Most stations were located in watersheds ranging between 56 ha and 115,207 ha and at low elevation (<200 m). Water levels measured were low in summer (<0.5 m) but could reach 1.06 m. On the other hand, most of the watersheds had a high BFI, the values being closer to 1 than 0. Watersheds were therefore mainly composed of aquifers with groundwater storage. Sinuosity ranged around 1.15 (moderately meandering), but covered a wide range of conditions from straight to strongly meandering (Horacio, 2014).

Land cover of the 92 watersheds studied showed a broad diversity. Northern watersheds were mainly composed of cropland, while forest and grassland dominated in the south and east.

Influence of environmental variables and spatial scale on the thermal sensitivity variables

To understand the influence of environmental variables and spatial scales on the three model variables, stepwise MLRs were conducted. Results of the stepwise MLR between model and environmental variables are shown in Table 3.

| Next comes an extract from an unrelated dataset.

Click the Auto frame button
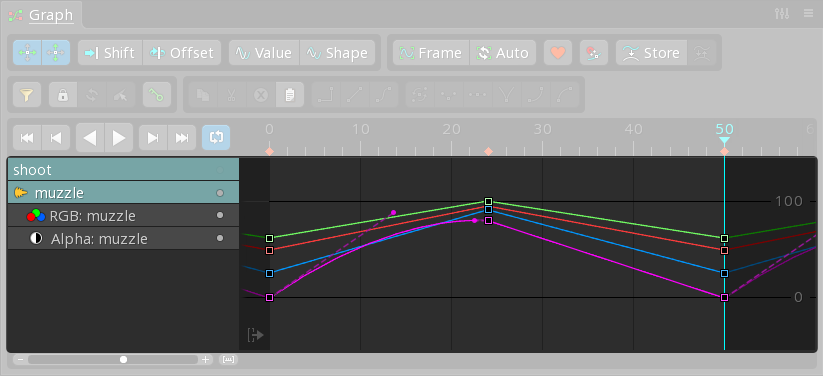(x=503, y=53)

Influence of other variables

Our results show that at most 60% of the temporal thermal dynamic variability was explained by the environmental variables studied (Table 3). This result suggests that environmental variables other than those studied also influenced thermal dynamics around extreme events. For example, thermal sensitivity is also influenced by human activities and thermal pollution (from industries), deforestation, flow modification and global change. Abstraction of water from a river reduces water volume and so thermal capacity. These modifications lead to an increased maximum WT and a decreased minimum WT (Dymond, 1984). Dymond (1984) analyzed the WT changes associated with abstraction of water by modeling the downstream WT from upstream data (upstream WT, net energy flux, discharge) and reusing this model, varying the discharge to quantify the change in WT due to water abstraction.

Prediction of WT under reduced flow, due for example to irrigation, hydroelectric power stations, or water withdrawal, was also analyzed by Bartholow (1991), Morin, Nzakimuena & Sochanski (1994), and Hockey, Owens & Tapper (1982).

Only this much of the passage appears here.